Some people have suggested we are in the midst of a constitutional crisis, Salon columnist Heather Digby Parton wrote.

"Legal scholars, former judges and law professors are having a collective heart attack over what the administration, particularly the Justice Department and Supreme Court, are doing to the rule of law and the Constitution. Right now, the only bulwark appears to be the lower courts," Digby Parton writes.

The writer pointed to a 2024 New York Times interview with "50 highly respected members of the legal establishment," where those interviewed signaled they were concerned about the second Trump presidency "based on what he had done in the first." Some argued that the Department of Justice would maintain its integrity and qualified people with experience would continue to lead the agency, but that attitude changed.
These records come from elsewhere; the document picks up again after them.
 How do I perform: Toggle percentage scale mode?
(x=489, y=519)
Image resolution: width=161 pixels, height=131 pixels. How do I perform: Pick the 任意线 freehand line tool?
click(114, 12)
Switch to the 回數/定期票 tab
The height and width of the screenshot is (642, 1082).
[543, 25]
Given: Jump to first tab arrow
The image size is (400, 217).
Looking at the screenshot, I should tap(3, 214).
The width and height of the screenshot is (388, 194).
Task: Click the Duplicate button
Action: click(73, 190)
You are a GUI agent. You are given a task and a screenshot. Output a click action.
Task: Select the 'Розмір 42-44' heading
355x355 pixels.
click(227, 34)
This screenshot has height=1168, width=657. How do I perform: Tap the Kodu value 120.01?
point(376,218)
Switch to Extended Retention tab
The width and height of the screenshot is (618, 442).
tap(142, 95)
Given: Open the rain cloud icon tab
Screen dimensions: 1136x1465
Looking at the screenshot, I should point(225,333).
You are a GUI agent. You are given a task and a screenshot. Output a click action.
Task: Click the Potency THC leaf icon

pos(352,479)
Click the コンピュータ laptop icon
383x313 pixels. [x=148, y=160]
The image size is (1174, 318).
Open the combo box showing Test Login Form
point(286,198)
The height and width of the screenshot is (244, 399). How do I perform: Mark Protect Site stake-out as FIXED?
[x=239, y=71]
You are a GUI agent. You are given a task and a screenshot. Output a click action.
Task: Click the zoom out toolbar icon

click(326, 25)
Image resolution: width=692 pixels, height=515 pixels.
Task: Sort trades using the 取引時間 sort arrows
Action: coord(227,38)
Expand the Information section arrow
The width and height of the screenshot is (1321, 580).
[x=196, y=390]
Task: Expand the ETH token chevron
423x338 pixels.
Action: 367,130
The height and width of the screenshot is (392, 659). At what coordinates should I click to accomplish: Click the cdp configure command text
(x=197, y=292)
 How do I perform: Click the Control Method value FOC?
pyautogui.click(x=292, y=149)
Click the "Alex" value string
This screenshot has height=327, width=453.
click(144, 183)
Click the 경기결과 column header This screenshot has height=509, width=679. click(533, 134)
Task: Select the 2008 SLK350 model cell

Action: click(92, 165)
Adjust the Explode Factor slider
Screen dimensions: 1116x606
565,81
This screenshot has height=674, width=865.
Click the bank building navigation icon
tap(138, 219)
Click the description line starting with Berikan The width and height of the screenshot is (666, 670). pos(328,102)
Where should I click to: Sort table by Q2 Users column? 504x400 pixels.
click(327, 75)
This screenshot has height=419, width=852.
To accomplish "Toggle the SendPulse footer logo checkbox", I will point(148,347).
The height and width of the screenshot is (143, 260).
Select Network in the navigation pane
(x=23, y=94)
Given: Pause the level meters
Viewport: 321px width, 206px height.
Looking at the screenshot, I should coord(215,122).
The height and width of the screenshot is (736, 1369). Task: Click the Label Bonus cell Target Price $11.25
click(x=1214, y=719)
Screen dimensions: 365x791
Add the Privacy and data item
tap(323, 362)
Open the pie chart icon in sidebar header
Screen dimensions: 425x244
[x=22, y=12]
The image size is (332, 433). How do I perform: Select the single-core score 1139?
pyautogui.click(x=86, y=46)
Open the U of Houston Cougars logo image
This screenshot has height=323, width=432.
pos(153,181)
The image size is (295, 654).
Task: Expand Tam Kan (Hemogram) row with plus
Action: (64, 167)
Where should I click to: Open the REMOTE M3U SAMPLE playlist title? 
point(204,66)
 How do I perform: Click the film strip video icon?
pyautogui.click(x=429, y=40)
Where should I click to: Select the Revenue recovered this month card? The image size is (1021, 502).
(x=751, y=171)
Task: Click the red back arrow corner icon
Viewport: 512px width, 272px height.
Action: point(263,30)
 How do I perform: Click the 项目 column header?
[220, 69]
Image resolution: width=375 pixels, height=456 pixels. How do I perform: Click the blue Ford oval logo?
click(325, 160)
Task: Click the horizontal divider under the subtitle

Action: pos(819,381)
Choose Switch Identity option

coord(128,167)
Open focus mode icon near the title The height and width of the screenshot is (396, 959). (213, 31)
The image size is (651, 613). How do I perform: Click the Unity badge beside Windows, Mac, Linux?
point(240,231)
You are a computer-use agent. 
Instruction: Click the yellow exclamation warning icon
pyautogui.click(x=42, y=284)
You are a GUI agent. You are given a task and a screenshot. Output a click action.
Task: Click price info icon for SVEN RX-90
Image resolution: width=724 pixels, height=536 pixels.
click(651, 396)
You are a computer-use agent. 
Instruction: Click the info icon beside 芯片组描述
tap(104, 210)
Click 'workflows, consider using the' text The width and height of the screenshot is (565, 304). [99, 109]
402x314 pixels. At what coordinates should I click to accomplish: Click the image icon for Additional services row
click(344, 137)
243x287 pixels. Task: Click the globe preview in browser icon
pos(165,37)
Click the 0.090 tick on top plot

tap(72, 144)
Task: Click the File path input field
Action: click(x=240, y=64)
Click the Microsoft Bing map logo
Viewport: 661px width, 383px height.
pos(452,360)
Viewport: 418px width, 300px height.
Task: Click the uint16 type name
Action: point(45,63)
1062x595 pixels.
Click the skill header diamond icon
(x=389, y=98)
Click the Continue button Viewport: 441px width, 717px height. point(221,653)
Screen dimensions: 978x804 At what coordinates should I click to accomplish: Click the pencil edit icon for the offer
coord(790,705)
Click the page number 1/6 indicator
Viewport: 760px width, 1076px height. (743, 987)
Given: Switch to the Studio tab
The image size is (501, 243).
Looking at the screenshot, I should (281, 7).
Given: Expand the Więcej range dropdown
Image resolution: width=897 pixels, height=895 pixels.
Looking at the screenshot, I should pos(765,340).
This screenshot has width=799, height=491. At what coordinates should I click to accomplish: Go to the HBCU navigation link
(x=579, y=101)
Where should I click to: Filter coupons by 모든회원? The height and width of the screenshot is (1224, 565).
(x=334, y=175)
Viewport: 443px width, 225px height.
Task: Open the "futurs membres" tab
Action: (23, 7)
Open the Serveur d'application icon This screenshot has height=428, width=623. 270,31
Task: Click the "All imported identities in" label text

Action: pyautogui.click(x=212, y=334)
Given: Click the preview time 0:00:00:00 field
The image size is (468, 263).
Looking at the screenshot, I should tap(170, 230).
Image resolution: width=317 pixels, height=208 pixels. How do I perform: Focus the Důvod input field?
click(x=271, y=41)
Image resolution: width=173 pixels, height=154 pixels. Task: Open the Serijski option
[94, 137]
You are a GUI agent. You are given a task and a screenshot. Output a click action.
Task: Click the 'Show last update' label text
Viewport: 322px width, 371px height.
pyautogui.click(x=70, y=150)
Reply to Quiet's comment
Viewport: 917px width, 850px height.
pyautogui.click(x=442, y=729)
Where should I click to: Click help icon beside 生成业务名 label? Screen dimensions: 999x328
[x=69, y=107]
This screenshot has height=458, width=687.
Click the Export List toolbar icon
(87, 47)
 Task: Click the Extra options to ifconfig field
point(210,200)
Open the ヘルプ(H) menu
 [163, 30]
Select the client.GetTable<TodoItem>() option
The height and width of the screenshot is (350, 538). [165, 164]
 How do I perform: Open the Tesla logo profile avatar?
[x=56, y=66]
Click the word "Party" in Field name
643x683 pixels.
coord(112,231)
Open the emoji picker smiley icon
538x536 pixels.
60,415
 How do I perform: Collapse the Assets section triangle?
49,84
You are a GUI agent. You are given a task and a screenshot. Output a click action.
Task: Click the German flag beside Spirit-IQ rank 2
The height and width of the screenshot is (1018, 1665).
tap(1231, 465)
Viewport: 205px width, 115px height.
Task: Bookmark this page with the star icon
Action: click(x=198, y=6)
"When the Times recently caught up with these former officials, their hair was on fire," according to the writer, explaining that eight months after Trump took office, those warnings have now prompted the same legal experts to say they are "very, very worried."

“Trump has taken a wrecking ball to those beliefs. ‘What’s happening is anathema to everything we’ve ever stood for in the Department of Justice,'" a former official who worked with both Democrats and Republicans told The Times.

About half of the people interviewed were Republicans, many who worked for Trump in the first administration, she added.

And “all but one of the respondents rated Trump’s second term as a greater or much greater threat to the rule of law than his first term. They consistently characterized the president’s abuses of power — wielding the law to justify his wishes — as being far worse than they imagined before his re-election.”

Most of them didn't expect "internet trolls" Kash Patel and Dan Bongino to be appointed to key leadership positions and execute Trump's demands.

But that's not the only problem.

The Supreme Court has issued "terse orders on these shadow docket rulings, most of which have overturned their judgments to favor the president’s position — and leaving them vulnerable to threats from right-wing commentators, and even the White House."

"The court’s immunity decision alone gave Trump the green light to do whatever he wanted and let everyone else pick up the pieces. Coupled with the misuse and abuse of the court’s emergency — or 'shadow' — docket, the conservative majority has only reinforced the idea that the president is to be given total latitude without constitutional restraint," the author explains.

This has created a ripple effect on lower courts and issued more warning signals from legal experts.

"But there can be little doubt we are in the midst of an historic legal emergency — and, so far, the only people who appear to be preventing our system of justice from crumbling entirely are the states and lower federal courts. May they have the fortitude to hold out, or things will get much worse," Digby Parton writes.